Cloud bioinformatics for "-omics"
Analysis in the clouds
These are international projects, within the framework of which the exchange, analysis and distribution of huge amounts of data stored in online cloud storage will take place. One of these projects is based on proteomics, a science that studies proteins and their interactions in various organisms and habitats, including humans. Biomedicine has high hopes for proteomics.
Proteomics, etc.Research in the field of proteomics is currently being conducted in many scientific centers around the world, each of which applies its own approach, and therefore the comparison of raw data obtained in different places and stored on hard drives is often associated with fundamental difficulties.

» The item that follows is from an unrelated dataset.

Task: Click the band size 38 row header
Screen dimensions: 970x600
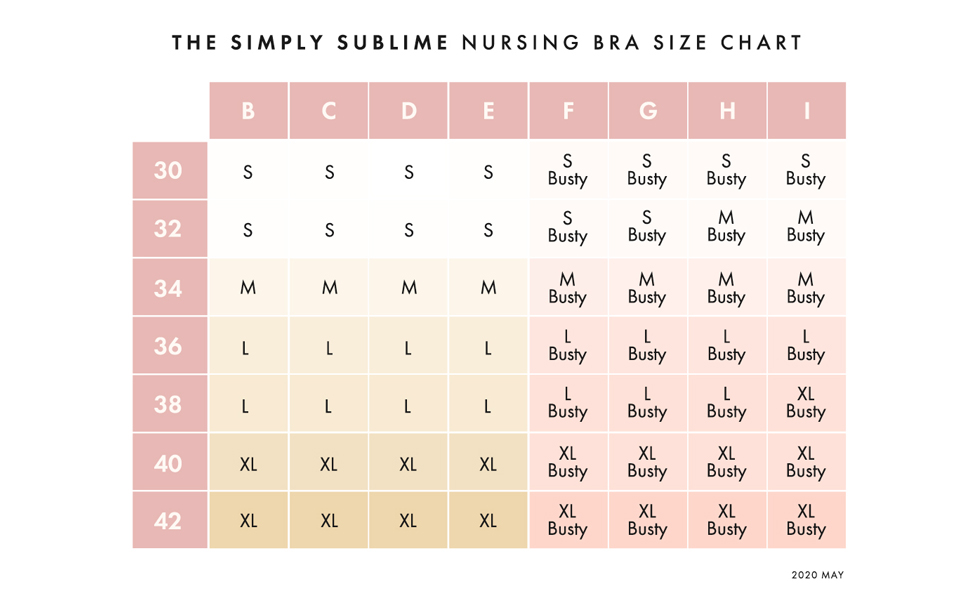Action: coord(169,404)
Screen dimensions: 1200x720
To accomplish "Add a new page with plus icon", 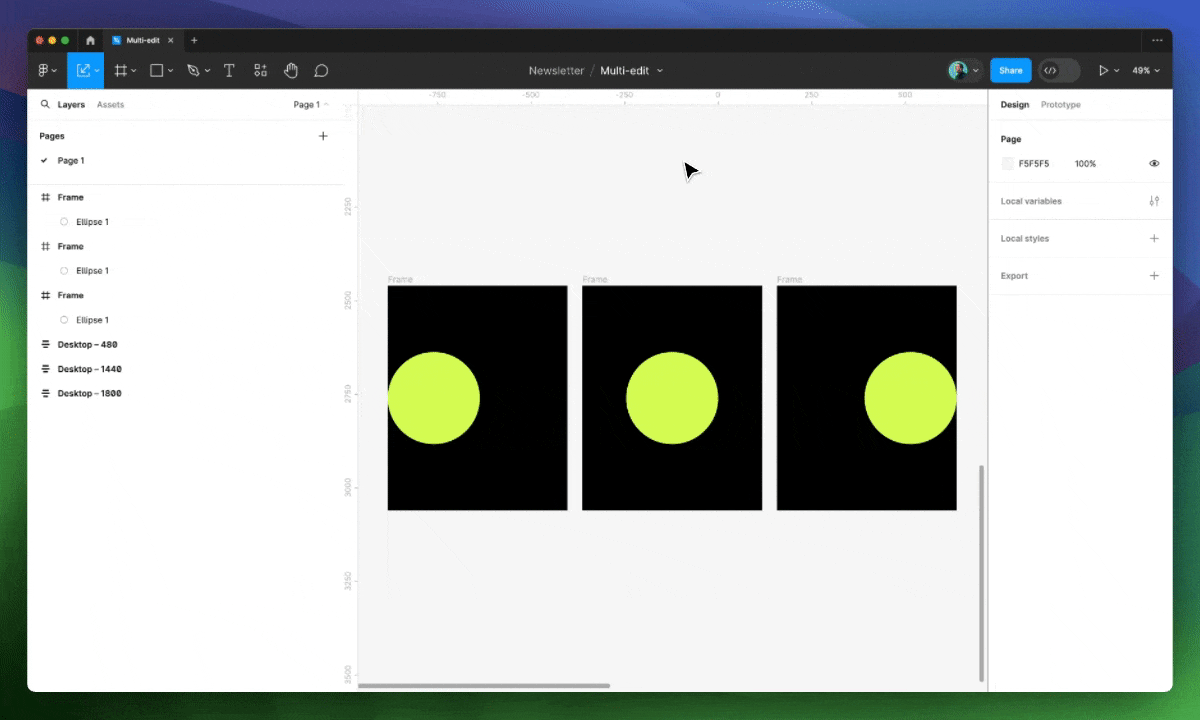I will (x=323, y=136).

As explained by one of the experts, Eugene Kolker, co-founder and President of DELSA Global, Chief Data Officer Seattle Children's Hospital and a professor of biomedical informatics at the University of Washington, "it's like comparing apples and oranges." However, data that is freely available on the web and appropriately attributed can become comparable and, therefore, informative for a wide range of specialists.
To develop a simple user interface to proteomics databases, it is necessary to know in which organism, in which tissues and under what conditions a particular protein is expressed. Based on this request, a unique and publicly available protein database was created in the laboratory of Evgeny Kolker – MOPED, Model Organization Protein Expression Database, which is used by more than 2000 laboratories around the world. Users, comparing their own data with MOPED data, which contain information about proteins of different organisms, including humans, get a statistically reliable result. In particular, by detecting a new protein associated with a particular disorder in the body, they can use a software tool like MOPED to distinguish a really new one from an already known one discovered by other researchers.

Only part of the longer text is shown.